List of tasks ::
1. From the Lonnie Love interview, write out the passage that starts with the words "Lonnie Love is" and ends after the words "as its foundation.".
2. Answer these questions using the Lonnie Love interview:
(a) In which group at the laboratory does Lonnie Love work?
(b) In what year did he come to ORNL?
(c) What price does he give for buying a 3-D printer?

[Given passage — start]

Lonnie Love is a senior research scientist in the laboratory’s Automation, Robotics, and Manufacturing group. His work at ORNL and in the local community runs the gamut from robotics to prosthetics to science education. We asked him about the impacts of his work and the challenge of working in an increasingly interdisciplinary research environment.
Your research interests include robotics, biology and engineering. Is there a common thread that runs through these projects?
That would be fluid power. I started working with hydraulics and pneumatics when Icame to ORNL in 1995 (as a postdoctoral researcher). My advisor had his doubts about that choice. However, after 17 years, every project I’ve worked on has had fluid power as its foundation.
You collaborate with scientists from a variety of disciplines. How does this “cross pollination” affect the scientific process?
It gets chaotic—but in a good way. When you’re part of a collaborative project, you can’t predict where you’ll end up. Everyone comes at the problem with a different perspective and a different set of skills. Of course, it’s helpful if they share some of the same personality traits. Researchers who are confident, open minded, entrepreneurial, and who see their work as an adventure, instead of a job, are more likely to succeed in collaborations. I’ve been blessed to work with people from all different scientific backgrounds at ORNL. It’s what makes the laboratory special to me.
Additive manufacturing has a lot of people excited. Where do you think this technology will have its biggest impact? [Note: Additive manufacturing is a process that enables custom-designed three dimensional parts to be “printed” using relatively low-cost equipment—see Printing out the future.]
No one knows—and that’s what’s exciting. Right now, most of the attention in this field is directed toward aerospace and biomedical applications. However, the technology screams for creativity. I think we’re seeing the first indications of this now. The opportunity for innovation in this field reminds me of when I was a kid and personal computers were being introduced. I remember in the late 1970s you could buy a computer as a kit, but you had to put it together, write your own software, and create your own drivers. This is happening again with manufacturing. You can buy a 3-D printer for $500. People are sharing models, coming up with modifications for the printers, and even generating new businesses based on the technology. Think back to 1975. Could you have predicted the impact the personal computer has had over the past 35 years?
Could you describe how your hydraulics research has impacted the field of prosthetics?

[Given passage — finish]
[Extracted entries — start]

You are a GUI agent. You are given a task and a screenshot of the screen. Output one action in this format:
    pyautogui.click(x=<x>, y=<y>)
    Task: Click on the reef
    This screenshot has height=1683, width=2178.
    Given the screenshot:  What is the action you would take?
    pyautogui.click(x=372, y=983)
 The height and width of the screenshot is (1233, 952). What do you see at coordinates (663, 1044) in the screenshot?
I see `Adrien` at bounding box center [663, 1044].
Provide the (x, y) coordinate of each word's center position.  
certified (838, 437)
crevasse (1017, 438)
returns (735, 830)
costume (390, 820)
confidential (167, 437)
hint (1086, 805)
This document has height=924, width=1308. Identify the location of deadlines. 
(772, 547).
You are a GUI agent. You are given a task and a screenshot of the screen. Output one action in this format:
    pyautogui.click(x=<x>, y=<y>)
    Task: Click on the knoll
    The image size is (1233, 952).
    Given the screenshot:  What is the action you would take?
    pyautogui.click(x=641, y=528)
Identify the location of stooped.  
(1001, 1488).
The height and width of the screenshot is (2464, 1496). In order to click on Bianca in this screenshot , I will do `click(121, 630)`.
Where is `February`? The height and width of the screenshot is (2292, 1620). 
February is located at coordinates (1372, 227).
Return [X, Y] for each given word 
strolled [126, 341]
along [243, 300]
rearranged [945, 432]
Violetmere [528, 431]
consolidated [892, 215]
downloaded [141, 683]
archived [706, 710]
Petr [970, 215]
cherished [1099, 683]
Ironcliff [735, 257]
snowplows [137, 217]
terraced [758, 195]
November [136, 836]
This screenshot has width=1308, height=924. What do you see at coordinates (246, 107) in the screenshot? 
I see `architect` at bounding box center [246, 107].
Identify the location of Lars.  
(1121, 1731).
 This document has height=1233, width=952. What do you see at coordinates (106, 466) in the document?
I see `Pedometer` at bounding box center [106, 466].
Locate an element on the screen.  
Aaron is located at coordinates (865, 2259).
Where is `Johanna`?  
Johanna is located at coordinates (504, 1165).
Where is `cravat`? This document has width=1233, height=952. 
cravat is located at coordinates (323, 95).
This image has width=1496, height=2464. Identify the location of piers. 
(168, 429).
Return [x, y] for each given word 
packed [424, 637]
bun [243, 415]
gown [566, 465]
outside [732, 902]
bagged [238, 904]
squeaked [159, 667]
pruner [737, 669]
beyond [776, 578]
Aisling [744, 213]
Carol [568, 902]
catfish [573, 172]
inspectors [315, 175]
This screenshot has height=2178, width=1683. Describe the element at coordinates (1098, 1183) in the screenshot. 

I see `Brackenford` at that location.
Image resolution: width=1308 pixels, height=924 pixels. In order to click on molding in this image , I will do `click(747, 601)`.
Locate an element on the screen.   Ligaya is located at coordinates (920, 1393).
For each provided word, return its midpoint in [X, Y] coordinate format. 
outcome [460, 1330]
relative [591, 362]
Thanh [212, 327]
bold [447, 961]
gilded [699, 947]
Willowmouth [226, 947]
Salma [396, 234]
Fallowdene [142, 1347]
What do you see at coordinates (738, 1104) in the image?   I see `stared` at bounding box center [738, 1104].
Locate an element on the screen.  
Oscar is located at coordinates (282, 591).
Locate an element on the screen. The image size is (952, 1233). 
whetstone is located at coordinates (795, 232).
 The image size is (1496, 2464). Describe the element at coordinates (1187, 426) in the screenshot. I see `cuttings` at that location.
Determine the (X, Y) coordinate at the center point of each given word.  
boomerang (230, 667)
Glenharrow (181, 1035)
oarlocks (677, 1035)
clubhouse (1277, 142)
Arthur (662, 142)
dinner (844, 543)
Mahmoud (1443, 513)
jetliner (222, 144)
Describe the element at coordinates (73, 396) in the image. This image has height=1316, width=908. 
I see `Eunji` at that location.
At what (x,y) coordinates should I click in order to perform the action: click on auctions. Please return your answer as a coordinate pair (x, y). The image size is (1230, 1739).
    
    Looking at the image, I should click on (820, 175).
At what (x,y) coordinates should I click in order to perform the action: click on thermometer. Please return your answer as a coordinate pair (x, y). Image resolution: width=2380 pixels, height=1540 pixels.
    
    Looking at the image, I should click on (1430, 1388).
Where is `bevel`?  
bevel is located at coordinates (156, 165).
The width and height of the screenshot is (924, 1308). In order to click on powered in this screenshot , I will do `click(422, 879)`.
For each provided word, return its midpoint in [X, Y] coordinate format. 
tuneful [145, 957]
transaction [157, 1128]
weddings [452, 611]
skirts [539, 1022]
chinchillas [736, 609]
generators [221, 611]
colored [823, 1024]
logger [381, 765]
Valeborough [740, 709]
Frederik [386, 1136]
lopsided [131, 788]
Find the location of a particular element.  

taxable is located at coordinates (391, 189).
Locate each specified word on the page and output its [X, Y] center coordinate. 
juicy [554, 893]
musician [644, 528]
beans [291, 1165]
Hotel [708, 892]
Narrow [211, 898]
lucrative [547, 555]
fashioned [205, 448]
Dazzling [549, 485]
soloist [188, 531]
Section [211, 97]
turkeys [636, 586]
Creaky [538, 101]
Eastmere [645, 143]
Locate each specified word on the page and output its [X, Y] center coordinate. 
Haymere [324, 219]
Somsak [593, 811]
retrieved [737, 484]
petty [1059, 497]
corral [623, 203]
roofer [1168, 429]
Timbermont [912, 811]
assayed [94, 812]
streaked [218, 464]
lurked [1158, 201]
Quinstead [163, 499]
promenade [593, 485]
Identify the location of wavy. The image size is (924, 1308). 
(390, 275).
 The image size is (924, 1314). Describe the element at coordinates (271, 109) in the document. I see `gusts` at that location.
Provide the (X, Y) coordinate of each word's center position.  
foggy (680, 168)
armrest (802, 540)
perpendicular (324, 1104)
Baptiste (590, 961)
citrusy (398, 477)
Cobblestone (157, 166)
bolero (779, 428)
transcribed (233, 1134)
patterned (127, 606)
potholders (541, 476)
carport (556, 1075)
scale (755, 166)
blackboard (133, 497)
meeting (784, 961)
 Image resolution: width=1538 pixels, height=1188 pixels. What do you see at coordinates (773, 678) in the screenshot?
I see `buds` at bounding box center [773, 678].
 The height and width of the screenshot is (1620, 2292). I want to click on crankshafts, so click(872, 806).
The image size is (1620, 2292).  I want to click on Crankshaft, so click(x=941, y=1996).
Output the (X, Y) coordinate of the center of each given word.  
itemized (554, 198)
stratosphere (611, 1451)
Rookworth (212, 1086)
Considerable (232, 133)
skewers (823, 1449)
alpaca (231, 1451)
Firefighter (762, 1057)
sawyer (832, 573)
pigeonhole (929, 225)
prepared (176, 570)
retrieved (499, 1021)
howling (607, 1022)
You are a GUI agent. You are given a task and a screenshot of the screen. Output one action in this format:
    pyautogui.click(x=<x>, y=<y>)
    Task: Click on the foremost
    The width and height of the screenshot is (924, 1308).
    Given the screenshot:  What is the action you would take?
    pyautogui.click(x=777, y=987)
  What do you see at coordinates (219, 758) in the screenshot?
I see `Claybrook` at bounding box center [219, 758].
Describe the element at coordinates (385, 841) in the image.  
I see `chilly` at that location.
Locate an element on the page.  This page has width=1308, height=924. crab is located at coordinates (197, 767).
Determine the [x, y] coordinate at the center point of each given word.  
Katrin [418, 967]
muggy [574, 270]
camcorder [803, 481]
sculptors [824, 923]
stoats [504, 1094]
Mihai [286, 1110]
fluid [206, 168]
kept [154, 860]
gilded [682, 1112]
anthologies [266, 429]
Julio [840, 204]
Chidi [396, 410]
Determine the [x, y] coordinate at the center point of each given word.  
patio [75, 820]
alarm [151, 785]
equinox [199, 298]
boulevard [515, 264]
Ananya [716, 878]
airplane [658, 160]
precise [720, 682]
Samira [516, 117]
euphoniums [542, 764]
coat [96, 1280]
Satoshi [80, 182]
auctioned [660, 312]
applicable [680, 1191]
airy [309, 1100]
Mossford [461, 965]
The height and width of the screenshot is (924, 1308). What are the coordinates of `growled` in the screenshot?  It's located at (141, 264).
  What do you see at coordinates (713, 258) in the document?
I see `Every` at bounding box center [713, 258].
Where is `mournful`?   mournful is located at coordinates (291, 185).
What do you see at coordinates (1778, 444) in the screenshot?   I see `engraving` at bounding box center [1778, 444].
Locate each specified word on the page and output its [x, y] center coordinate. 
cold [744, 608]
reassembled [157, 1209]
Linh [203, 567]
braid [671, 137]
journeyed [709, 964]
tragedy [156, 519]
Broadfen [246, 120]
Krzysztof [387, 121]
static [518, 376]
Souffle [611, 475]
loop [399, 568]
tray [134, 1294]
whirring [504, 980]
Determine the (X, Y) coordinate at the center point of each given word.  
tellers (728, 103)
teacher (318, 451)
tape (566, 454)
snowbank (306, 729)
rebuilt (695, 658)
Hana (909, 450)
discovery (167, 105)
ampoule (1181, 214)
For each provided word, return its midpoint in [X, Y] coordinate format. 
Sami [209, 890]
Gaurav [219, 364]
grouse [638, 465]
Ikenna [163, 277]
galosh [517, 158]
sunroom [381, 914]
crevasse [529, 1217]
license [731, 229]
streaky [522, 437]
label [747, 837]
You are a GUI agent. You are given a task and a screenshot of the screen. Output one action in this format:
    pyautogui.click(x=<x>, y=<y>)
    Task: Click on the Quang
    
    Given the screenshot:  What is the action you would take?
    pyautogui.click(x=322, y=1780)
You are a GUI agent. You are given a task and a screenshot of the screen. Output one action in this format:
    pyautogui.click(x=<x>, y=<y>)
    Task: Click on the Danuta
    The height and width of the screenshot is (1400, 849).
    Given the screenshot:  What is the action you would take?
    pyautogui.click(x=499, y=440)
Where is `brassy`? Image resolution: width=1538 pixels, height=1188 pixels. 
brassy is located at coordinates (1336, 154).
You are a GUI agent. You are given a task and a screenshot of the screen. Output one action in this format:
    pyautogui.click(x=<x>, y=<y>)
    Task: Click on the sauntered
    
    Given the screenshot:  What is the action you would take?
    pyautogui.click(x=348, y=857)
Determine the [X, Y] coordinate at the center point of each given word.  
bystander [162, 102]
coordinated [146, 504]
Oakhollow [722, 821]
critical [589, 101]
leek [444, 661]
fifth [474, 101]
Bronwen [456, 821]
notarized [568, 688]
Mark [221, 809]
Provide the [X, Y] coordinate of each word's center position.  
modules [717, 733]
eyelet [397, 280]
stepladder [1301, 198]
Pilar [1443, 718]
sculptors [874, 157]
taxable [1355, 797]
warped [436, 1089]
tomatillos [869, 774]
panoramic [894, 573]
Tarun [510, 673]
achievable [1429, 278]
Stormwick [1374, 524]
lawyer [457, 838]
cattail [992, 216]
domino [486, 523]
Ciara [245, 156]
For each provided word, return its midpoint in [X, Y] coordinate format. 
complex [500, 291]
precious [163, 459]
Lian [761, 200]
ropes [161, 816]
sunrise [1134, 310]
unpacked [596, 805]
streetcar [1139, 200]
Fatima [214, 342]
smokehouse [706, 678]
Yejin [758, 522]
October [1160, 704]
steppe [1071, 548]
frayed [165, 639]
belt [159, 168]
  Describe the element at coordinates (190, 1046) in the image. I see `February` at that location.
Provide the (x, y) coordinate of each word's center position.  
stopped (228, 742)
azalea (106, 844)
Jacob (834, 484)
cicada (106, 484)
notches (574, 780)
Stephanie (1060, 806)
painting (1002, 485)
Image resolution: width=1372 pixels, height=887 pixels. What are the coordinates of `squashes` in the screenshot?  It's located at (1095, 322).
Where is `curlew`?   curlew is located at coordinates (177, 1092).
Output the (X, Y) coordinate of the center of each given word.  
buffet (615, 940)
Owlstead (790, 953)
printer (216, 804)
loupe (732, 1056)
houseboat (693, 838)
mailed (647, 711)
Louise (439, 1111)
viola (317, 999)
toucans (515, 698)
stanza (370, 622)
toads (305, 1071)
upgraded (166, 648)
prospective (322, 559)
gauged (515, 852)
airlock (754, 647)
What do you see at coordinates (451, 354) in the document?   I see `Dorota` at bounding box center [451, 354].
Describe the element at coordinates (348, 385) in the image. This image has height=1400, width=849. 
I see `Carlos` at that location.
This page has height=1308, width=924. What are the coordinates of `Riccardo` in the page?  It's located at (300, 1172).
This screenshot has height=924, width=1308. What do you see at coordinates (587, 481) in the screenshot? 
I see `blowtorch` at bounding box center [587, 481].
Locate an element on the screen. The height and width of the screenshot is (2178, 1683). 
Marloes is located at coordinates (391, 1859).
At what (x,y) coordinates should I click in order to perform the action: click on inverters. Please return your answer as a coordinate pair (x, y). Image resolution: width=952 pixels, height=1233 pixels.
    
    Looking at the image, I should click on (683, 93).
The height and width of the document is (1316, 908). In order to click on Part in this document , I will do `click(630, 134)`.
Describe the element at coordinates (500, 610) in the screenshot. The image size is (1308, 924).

[Extracted entries — finish]

Answers provided ::
1.
Lonnie Love is a senior research scientist in the laboratory’s Automation, Robotics, and Manufacturing group. His work at ORNL and in the local community runs the gamut from robotics to prosthetics to science education. We asked him about the impacts of his work and the challenge of working in an increasingly interdisciplinary research environment.
Your research interests include robotics, biology and engineering. Is there a common thread that runs through these projects?
That would be fluid power. I started working with hydraulics and pneumatics when Icame to ORNL in 1995 (as a postdoctoral researcher). My advisor had his doubts about that choice. However, after 17 years, every project I’ve worked on has had fluid power as its foundation.

2.
(a) The Automation, Robotics, and Manufacturing group
(b) 1995
(c) $500